● **Exercise directions**: Output the item lines from the one containing "You are a computer-use" through the end of the items as a JSON list of strings, one string per line, skipping blank lines. Omit the pictures.

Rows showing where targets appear
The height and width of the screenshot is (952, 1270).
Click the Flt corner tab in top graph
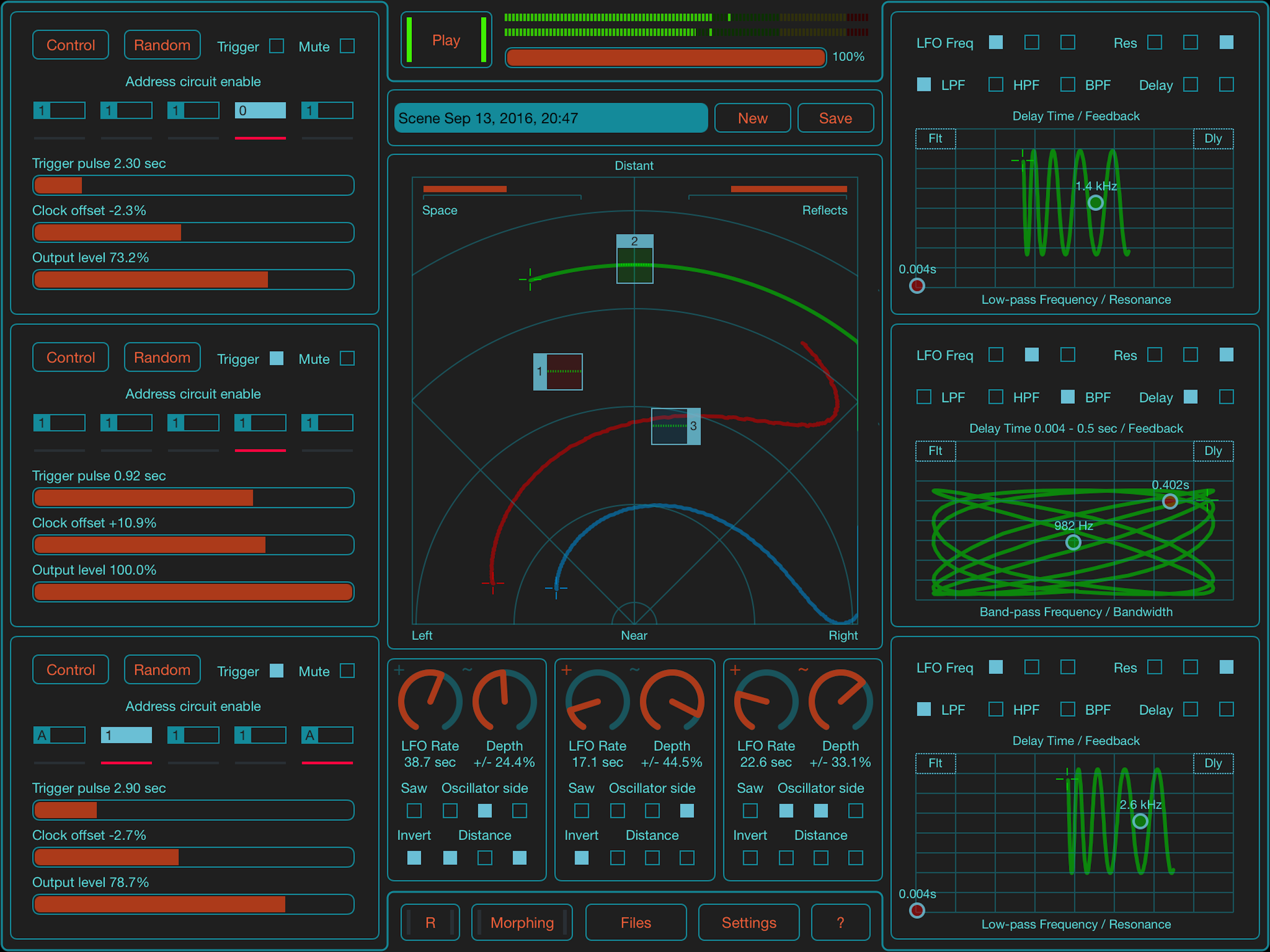[x=935, y=139]
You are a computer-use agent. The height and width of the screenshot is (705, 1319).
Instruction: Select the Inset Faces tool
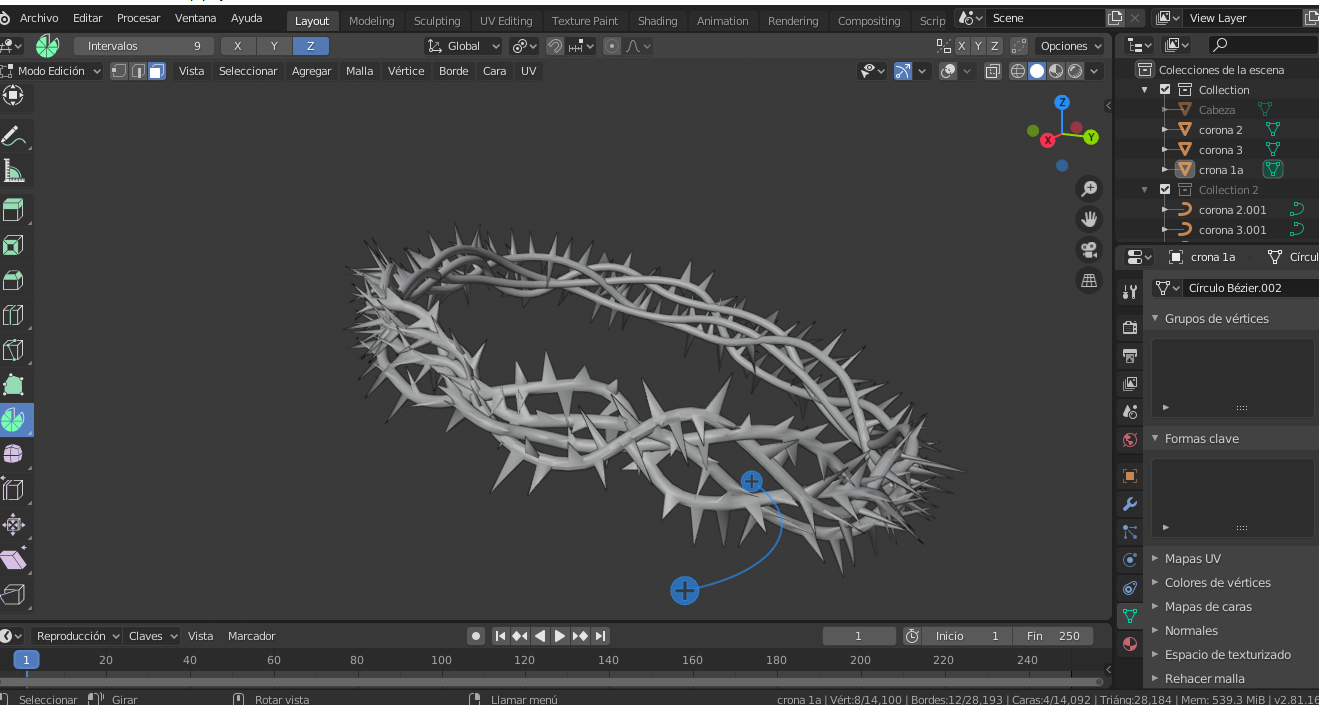[x=14, y=245]
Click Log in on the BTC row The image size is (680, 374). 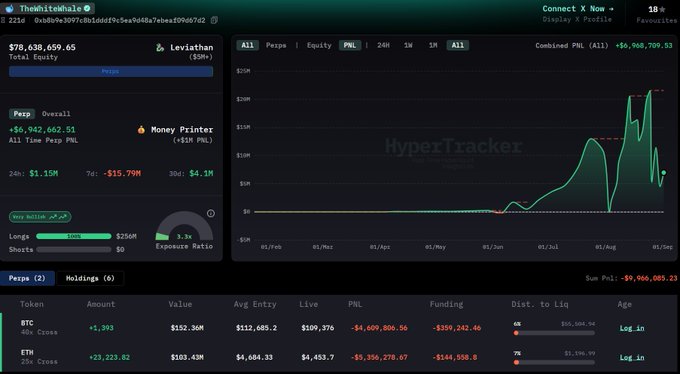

● **The completed task**:
[
  "You are a computer-use agent. The height and width of the screenshot is (705, 1319).",
  "Instruction: Select the Inset Faces tool",
  "[x=14, y=245]",
  "Click Log in on the BTC row The image size is (680, 374). "
]